[Stored records]
━━━━━━
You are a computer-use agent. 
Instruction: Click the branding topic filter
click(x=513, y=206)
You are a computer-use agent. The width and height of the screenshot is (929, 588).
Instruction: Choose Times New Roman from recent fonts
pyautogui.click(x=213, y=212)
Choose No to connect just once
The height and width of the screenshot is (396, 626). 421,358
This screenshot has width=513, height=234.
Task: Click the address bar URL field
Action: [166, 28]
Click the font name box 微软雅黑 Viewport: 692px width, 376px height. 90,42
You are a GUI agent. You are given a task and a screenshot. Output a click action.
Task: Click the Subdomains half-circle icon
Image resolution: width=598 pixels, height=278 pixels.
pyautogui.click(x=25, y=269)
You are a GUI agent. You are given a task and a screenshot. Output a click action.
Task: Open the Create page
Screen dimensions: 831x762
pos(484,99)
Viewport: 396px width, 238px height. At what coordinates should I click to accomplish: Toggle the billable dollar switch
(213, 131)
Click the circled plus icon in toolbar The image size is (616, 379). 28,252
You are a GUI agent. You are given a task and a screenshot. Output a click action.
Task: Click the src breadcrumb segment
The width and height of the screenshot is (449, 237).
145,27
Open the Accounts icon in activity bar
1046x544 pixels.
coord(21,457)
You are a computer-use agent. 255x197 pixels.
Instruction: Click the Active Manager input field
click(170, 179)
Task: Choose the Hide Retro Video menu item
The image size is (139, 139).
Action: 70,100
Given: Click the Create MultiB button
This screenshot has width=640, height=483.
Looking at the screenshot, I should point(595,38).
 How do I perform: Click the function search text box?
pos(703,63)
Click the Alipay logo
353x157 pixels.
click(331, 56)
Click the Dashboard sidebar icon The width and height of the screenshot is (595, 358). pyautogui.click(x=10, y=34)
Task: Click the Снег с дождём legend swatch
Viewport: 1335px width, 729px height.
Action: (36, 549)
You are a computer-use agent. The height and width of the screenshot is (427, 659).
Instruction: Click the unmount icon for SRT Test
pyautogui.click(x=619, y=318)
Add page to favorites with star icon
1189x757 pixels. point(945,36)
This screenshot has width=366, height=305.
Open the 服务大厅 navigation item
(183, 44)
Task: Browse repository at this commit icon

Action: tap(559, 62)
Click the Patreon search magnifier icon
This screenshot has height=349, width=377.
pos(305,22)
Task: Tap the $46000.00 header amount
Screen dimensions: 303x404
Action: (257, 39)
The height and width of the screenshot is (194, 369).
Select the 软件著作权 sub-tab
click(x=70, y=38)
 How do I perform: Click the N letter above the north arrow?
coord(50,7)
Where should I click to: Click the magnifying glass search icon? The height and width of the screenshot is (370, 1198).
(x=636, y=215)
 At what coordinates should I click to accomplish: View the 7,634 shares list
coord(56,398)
━━━━━━
• DO THIS:
Reproduce the lines starting at the line containing "Given: Click the Create MultiB button" and ending at the line containing "Action: (36, 549)", with both of those lines included.

• OUTPUT OF THE TASK:
Given: Click the Create MultiB button
This screenshot has width=640, height=483.
Looking at the screenshot, I should point(595,38).
 How do I perform: Click the function search text box?
pos(703,63)
Click the Alipay logo
353x157 pixels.
click(331, 56)
Click the Dashboard sidebar icon The width and height of the screenshot is (595, 358). pyautogui.click(x=10, y=34)
Task: Click the Снег с дождём legend swatch
Viewport: 1335px width, 729px height.
Action: (36, 549)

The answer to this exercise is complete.